Walaupun masih wacana dan belum ada kepastian waktu penerapannya,  kebijakan pajak kendaraan ini tentu akan mempersulit kehidupan rakyat. Pasalnya, masyarakat dengan ekonomi menengah ke bawah lebih memilih kendaraan motor karena ongkos yang lebih murah. 

Pemerintah memang telah mengembangkan moda transportasi yang terintegrasi khususnya di daerah Jabodetabek, seperti Transjakarta, KRL, LRT hingga MRT. Akan tetapi untuk beralih antar moda transportasi tersebut masyarakat masih dibebani tarif baru yang cukup mahal. Begitulah,  dalam penerapan sistem ekonomi kapitalisme, pajak niscaya dijadikan sumber utama pemasukan negara.

Dilansir dari setkab.go.id 
jumlah penerimaan negara dari pajak hingga akhir Juli 2023 mencapai Rp1.109,1 triliun atau 64,6 persen dari target Anggaran Pendapatan dan Belanja Negara (APBN) 2023. Capaian penerimaan ini tercatat tumbuh sebesar 7,8 persen secara tahunan. Artinya segala pembiayaan negara seperti pembangunan, gaji pegawai negara, pendidikan, kesehatan dan lain-lain bersumber dari harta rakyat berupa pajak. Padahal, di tengah pajak yang terus naik dan meluas ke berbagai sektor kesejahteraan rakyat tak kunjung didapatkan. 

Oleh karena itu, rencana menaikkan pajak motor berbahan bakar minyak (BBM) adalah kebijakan yang zalim. Sejatinya, persoalan utamanya adalah penerapan sistem kapitalisme yang menjadikan pajak dan utang sebagai sumber utama pendapatan. 

Oleh karena itu, kebijakan menaikkan pajak lazim diambil oleh negara yang menerapkan sistem kapitalisme. Sebab pajak menjadi bagian dari kebijakan fiskal yang dianggap membantu negara mencapai kestabilan ekonomi dan bisnis, maka tidak aneh jika rezim saat ini mudah mengeluarkan kebijakan pajak.
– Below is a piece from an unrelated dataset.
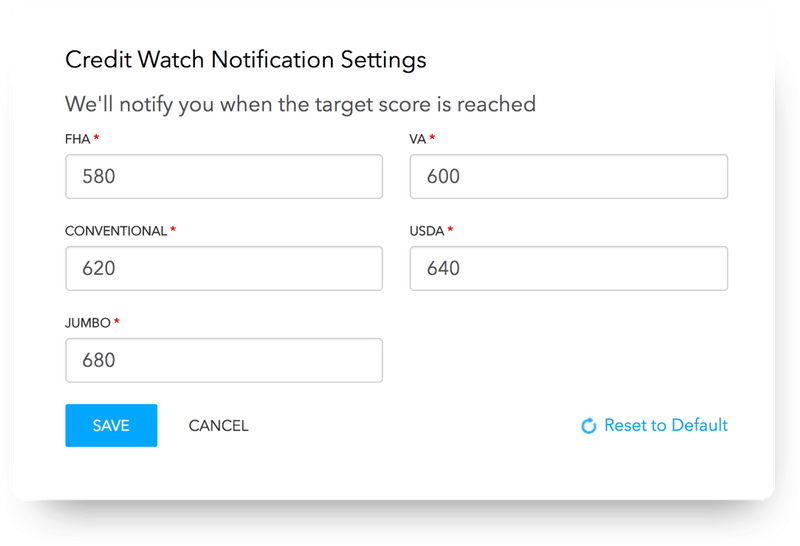Save the notification settings

pos(111,426)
Karena pajak adalah cara termudah mendapatkan dana segar untuk menutupi defisit anggaran negara serta membantu melunasi utang yang membengkak. Inilah alasan mengapa pajak menjadi sumber pendapatan tetap bagi negara kapitalisme.

Bagaimana Islam Memandang Pajak?

Sangat berbeda dengan sistem khilafah dalam memandang pajak. Seorang Mujtahid hebat Syekh Taqiyyudin an Nabahani dalam kitabnya Nidzamul Iqthisadiy (Sistem Ekonomi Islam) dan Muqaddimah ad Dustur pasal 147 menjelaskan secara rinci bagaimana Islam memandang pajak dan kapan negara khilafah boleh mengambil pajak.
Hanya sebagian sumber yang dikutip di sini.